Requirements
Rewrite the records from the first line through the line with "The image size is (800, 600). point(404,243)", putting "capture" wherever "screenshot" appears and leaving everything else unchanged.

Task material
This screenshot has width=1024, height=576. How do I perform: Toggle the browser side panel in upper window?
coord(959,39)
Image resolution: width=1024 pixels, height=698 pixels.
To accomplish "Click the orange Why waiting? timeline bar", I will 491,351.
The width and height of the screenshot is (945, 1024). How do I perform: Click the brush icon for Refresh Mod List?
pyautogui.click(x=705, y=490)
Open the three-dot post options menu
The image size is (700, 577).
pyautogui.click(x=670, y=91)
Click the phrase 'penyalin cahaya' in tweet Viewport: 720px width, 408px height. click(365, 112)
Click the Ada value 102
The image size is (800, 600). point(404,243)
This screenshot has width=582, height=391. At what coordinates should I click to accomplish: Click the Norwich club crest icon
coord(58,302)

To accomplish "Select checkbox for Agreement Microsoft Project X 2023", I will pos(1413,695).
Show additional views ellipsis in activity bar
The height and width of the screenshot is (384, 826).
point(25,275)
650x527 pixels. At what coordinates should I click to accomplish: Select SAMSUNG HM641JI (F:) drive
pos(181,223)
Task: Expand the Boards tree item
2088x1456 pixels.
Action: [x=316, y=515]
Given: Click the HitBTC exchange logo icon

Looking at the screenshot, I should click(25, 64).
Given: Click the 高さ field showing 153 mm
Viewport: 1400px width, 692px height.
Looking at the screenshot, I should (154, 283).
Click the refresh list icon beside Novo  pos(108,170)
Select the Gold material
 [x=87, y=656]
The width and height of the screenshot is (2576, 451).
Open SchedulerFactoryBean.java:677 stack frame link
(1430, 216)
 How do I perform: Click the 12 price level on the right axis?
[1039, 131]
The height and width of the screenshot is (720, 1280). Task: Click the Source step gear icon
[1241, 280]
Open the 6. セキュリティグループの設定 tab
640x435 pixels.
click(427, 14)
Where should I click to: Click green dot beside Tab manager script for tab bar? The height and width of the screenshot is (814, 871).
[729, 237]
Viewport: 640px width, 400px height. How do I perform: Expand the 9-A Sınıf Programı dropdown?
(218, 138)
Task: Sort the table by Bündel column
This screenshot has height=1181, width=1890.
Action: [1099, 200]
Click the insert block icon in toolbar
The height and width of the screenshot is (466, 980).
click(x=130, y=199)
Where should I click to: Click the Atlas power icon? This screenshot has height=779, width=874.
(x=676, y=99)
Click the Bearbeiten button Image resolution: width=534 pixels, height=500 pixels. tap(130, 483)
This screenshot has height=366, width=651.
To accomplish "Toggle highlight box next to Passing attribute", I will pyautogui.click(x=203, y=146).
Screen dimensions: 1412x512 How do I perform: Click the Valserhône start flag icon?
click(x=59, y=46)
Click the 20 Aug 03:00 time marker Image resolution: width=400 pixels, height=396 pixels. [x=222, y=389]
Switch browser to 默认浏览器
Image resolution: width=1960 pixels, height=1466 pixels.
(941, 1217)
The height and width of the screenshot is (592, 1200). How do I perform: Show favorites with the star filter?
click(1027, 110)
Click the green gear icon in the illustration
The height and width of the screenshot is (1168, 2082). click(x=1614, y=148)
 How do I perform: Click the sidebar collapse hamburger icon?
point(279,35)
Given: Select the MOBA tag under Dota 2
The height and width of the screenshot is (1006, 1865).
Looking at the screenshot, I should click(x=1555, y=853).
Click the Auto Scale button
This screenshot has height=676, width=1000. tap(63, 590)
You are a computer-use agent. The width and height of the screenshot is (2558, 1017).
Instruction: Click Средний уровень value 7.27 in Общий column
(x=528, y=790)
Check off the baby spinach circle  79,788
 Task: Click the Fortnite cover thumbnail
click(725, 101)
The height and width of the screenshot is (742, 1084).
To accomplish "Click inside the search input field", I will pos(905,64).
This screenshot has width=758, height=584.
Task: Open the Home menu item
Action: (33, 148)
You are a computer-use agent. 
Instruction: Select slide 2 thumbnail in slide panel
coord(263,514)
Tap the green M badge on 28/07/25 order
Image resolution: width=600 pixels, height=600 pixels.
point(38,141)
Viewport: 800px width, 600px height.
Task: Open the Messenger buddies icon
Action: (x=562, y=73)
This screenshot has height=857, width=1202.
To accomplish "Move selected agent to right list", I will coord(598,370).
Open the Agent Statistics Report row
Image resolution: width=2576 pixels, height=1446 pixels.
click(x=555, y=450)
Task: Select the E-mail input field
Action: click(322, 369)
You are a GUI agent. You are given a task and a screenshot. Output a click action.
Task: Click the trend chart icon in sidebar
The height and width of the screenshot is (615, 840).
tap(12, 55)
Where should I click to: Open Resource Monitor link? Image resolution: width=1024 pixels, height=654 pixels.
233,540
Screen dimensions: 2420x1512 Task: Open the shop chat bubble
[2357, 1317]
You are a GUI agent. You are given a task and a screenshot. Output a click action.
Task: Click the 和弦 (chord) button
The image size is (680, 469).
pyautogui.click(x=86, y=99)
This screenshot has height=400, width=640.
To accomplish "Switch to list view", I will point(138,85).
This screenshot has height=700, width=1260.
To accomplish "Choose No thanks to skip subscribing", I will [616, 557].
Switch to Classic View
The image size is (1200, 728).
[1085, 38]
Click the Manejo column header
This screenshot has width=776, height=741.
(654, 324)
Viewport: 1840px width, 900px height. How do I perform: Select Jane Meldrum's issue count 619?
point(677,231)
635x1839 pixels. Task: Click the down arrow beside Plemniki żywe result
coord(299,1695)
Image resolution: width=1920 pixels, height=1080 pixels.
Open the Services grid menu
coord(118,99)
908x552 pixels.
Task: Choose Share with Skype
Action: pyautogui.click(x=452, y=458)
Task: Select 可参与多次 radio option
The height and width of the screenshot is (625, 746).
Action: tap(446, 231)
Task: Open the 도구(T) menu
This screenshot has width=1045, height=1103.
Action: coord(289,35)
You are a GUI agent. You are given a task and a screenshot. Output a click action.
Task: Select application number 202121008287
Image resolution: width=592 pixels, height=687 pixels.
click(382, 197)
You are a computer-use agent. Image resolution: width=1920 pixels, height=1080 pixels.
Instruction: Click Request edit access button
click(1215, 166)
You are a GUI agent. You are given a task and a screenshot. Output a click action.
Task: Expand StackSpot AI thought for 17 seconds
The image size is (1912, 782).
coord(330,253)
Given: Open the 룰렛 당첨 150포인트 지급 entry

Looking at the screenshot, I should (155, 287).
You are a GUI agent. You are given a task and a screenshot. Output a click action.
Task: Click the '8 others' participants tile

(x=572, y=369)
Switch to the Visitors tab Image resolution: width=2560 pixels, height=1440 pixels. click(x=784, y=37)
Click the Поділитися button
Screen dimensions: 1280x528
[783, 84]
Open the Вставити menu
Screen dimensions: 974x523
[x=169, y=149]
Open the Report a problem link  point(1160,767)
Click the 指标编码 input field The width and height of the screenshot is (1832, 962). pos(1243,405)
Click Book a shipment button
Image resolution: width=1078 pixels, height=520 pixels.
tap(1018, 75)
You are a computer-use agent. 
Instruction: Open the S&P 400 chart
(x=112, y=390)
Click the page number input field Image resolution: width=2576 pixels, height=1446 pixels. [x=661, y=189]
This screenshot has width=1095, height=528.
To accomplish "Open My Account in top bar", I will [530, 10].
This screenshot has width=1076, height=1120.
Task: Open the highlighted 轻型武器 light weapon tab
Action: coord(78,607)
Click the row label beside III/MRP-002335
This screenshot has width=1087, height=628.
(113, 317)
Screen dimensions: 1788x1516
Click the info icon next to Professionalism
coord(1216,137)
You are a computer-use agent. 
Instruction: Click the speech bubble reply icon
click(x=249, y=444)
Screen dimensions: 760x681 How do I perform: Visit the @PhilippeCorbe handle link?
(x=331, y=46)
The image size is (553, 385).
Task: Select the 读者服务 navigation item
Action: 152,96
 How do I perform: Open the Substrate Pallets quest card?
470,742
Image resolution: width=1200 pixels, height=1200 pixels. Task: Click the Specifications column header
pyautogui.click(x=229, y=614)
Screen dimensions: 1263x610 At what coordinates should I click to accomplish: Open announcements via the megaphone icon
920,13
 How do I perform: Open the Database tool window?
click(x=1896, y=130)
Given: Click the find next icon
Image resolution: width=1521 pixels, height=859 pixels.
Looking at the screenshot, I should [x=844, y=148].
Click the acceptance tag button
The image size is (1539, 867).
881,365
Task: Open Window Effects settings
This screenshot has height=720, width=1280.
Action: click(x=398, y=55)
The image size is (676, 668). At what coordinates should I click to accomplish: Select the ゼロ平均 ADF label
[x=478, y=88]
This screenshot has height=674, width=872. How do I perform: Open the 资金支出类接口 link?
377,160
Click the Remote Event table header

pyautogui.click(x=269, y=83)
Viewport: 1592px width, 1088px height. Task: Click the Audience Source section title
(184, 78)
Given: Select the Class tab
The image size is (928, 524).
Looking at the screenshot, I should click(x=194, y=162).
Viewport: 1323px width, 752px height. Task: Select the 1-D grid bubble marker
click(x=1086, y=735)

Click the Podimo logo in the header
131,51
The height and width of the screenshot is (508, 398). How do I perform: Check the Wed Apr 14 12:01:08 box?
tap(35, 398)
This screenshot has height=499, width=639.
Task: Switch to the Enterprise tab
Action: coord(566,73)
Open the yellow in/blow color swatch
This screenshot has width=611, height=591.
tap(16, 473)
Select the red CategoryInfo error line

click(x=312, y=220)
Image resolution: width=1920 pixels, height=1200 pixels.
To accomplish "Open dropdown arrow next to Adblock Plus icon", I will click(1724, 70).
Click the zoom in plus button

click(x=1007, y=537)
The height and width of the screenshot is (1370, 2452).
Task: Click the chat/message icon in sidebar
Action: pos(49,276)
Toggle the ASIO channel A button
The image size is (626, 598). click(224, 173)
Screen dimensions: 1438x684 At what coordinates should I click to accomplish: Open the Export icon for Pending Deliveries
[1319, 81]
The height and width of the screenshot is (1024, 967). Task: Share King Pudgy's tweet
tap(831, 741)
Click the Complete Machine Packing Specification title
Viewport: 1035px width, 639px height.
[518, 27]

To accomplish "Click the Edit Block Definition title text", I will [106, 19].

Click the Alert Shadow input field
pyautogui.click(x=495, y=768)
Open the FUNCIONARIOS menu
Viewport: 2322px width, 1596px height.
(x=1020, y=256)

Complete output
This capture has width=1024, height=576. How do I perform: Toggle the browser side panel in upper window?
coord(959,39)
Image resolution: width=1024 pixels, height=698 pixels.
To accomplish "Click the orange Why waiting? timeline bar", I will 491,351.
The width and height of the capture is (945, 1024). How do I perform: Click the brush icon for Refresh Mod List?
pyautogui.click(x=705, y=490)
Open the three-dot post options menu
The image size is (700, 577).
pyautogui.click(x=670, y=91)
Click the phrase 'penyalin cahaya' in tweet Viewport: 720px width, 408px height. click(365, 112)
Click the Ada value 102
The image size is (800, 600). point(404,243)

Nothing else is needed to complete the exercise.